Na ação penal os réus responderão por suposta prática dos crimes de organização criminosa armada, tentativa de abolição violenta do Estado Democrático de Direito, golpe de Estado, dano qualificado pela violência e grave ameaça contra o patrimônio da União.
Todos estes crimes e a duração de suas respectivas penas de reclusão, que podem chegar até 26 anos de reclusão, estão previstos na Lei 14197, a Lei Bolsonaro, e em artigos do Código Penal modificados por esta lei, que o ex-presidente fez aprovar a partir de projeto de lei petista e sancionou em 1 de setembro de 2021.
Com instauração da ação penal, inicia-se uma série de trâmites e audiências. Na primeira etapa, que é a da instrução, serão ouvidas as testemunhas de acusação e de defesa, além dos depoimentos dos próprios acusados e as alegações finais do Ministério Público.
Os advogados poderão indicar testemunhas e pedir a produção de novas provas para comprovar as teses de defesa. Com o fim da instrução do processo, o julgamento será marcado, e os ministros deverão votar pela condenação ou absolvição dos réus, e em seguida, vão estipular as penas de forma individualizada.
Não há data definida para o julgamento, que depende do andamento da instrução processual. Até ao final do julgamento, os réus devem responder ao processo em liberdade, mas ficam impedidos de sair do território nacional.

INFORMAÇÕES EXIBIDAS:
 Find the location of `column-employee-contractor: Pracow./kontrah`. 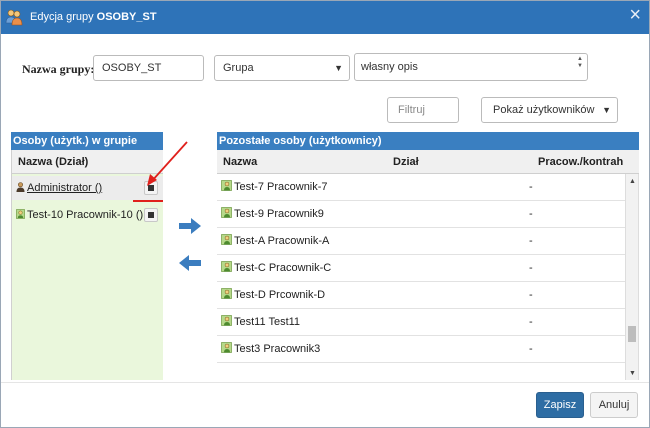

column-employee-contractor: Pracow./kontrah is located at coordinates (580, 162).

TAREFA A: Conforme o texto sobre a ação penal, o que os réus ficam impedidos de fazer até o final do julgamento?
TAREFA B: Extraia do texto sobre a ação penal, copiando fielmente, o trecho que se abre com as palavras que contêm "Na ação penal" e se fecha com "setembro de 2021.".
TAREFA C: Por favor, escreva o que vem depois da última frase do texto sobre a ação penal.

RESPOSTA DO EXERCÍCIO A: Ficam impedidos de sair do território nacional.

RESPOSTA DO EXERCÍCIO B:
Na ação penal os réus responderão por suposta prática dos crimes de organização criminosa armada, tentativa de abolição violenta do Estado Democrático de Direito, golpe de Estado, dano qualificado pela violência e grave ameaça contra o patrimônio da União.
Todos estes crimes e a duração de suas respectivas penas de reclusão, que podem chegar até 26 anos de reclusão, estão previstos na Lei 14197, a Lei Bolsonaro, e em artigos do Código Penal modificados por esta lei, que o ex-presidente fez aprovar a partir de projeto de lei petista e sancionou em 1 de setembro de 2021.

RESPOSTA DO EXERCÍCIO C:
Conforme entendimento já firmado pelo Supremo Tribunal Federal, qualquer prisão para cumprimento de pena só deve ocorrer após o trânsito em julgado da ação penal. Isto é, quando não for mais possível apresentar nenhum recurso contra eventual condenação.
Com a aceitação da denúncia da Procuradoria-Geral da República, tornaram-se réus os seguintes políticos, militares e figuras públicas:
• Jair Bolsonaro, ex-presidente da República
• Alexandre Ramagem, deputado federal e ex-diretor-geral da Abin
• Almir Garnier, ex-comandante da Marinha do Brasil
• Anderson Torres, ex-ministro da Justiça e ex-secretário de Segurança Pública do Distrito Federal
• Augusto Heleno, general da reserva e ex-ministro do Gabinete de Segurança Institucional (GSI)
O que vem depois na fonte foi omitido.